Will our faith have children? A popular book on faith development by John
Westerhoff is entitled Will Our Children Have Faith? But a more pressing issue
for the Episcopal Church in this diocese and nation is whether or not our
community of faith will have anything to offer our children, youth and young
adults. Is it not alarming that 2/3 of those who answered the Bishop's Search
questionnaire were over 55 years old? Is it not frightening that so many of our
children and grandchildren know so little of the scripture and identify so weakly (if
at all) with the Church?
Most of what I have learned about being a Christian I've learned from young
people. Youth ministry is what I cut my teeth on. It pleases me to no end that I am
known in one of our congregations as the "Canon Dude." If the Diocese of New
Hampshire chooses to set children and youth as a priority for the diocese (not just
lip service, but a commitment), as your Bishop I would put all my years of working
with young people to work in the diocese. Visitations could be structured so that
significant and meaningful contact could be made with all the young people of a
parish, not just the confirmation class. The Bishop should accompany the diocese's
young people to the national Episcopal Youth Event. The Bishop, with the
assistance of parish leaders and clergy, should offer a day long conversation for
those young people in high school or college who might like to talk about one day
becoming ordained. In these and other ways, I would be willing to lead an effort to
make sure that in the future, our faith will have children!

Are we a people in community, or is it "us" versus "them?" In New Hampshire and
all over the Episcopal Church, not to mention America, we are raising questions
about how we relate to one another. At the local level, parishes try to counter the
"charity begins at home" philosophy when they ask parishioners to give generously
to the work of the congregation. At the diocesan level, some people refer to "the
diocese" as if it were made up of resident aliens rather than fellow Episcopalians.
Connections are sometimes difficult to make between what we do here in New
Hampshire and what is going on in the larger Church and world—and we become
lazy about communicating those connections.

Like politics, all ministry is local.
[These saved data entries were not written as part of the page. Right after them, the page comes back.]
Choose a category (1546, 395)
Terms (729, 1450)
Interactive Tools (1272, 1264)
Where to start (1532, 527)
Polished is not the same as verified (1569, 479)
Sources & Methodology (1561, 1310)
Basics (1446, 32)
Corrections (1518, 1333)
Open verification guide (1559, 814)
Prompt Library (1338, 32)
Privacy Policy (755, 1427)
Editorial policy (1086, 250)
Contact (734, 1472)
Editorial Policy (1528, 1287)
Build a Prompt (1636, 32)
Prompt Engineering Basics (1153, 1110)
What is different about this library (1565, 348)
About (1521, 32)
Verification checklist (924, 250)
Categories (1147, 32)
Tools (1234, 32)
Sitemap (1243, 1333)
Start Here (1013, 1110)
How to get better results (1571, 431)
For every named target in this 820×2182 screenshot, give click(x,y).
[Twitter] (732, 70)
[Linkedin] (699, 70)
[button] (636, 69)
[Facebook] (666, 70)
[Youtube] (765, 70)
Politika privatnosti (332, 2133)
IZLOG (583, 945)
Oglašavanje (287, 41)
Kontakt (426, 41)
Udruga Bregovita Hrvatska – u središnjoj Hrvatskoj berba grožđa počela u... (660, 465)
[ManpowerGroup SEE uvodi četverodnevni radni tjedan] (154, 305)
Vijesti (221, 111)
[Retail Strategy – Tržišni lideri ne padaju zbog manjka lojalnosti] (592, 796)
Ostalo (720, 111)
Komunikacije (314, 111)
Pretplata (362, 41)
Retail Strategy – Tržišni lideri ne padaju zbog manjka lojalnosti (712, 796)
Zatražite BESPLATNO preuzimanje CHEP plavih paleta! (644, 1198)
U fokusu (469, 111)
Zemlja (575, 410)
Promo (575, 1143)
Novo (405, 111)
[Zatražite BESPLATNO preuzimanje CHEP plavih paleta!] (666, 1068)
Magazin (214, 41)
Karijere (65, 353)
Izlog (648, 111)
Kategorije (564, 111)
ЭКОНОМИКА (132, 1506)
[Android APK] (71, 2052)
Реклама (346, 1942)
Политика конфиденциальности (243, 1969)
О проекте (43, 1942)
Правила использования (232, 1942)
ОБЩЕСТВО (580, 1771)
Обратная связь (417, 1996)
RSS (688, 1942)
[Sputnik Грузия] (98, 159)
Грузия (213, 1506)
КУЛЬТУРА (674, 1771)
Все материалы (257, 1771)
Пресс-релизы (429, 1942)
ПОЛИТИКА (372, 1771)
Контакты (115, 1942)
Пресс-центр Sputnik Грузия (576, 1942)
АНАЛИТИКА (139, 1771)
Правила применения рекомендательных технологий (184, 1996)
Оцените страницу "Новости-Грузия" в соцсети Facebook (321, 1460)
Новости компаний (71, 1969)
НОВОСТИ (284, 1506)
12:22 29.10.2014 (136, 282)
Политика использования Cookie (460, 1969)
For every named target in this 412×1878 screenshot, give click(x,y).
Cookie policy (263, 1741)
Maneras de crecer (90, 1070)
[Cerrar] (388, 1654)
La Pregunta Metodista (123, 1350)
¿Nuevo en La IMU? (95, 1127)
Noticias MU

The diocese should exist—and be intentionally
organized—to support ministry where it happens: in the local congregation. On the
other hand, scripture warns that one part of the Body cannot say to another, "I don't
need you." As your bishop, I would preach and teach about our responsibilities to
one another—whether as Christians (working to lessen the gap felt between the
diocese and our congregations), or as citizens (speaking out in public forums for
the people of New Hampshire to share the responsibility for educating our
children). There is no room for "them" and "us" in the Church, because in God's
economy, there is NO "them." A bishop ought not only to preach that message, but
with God's help, to embody it in his or her ministry.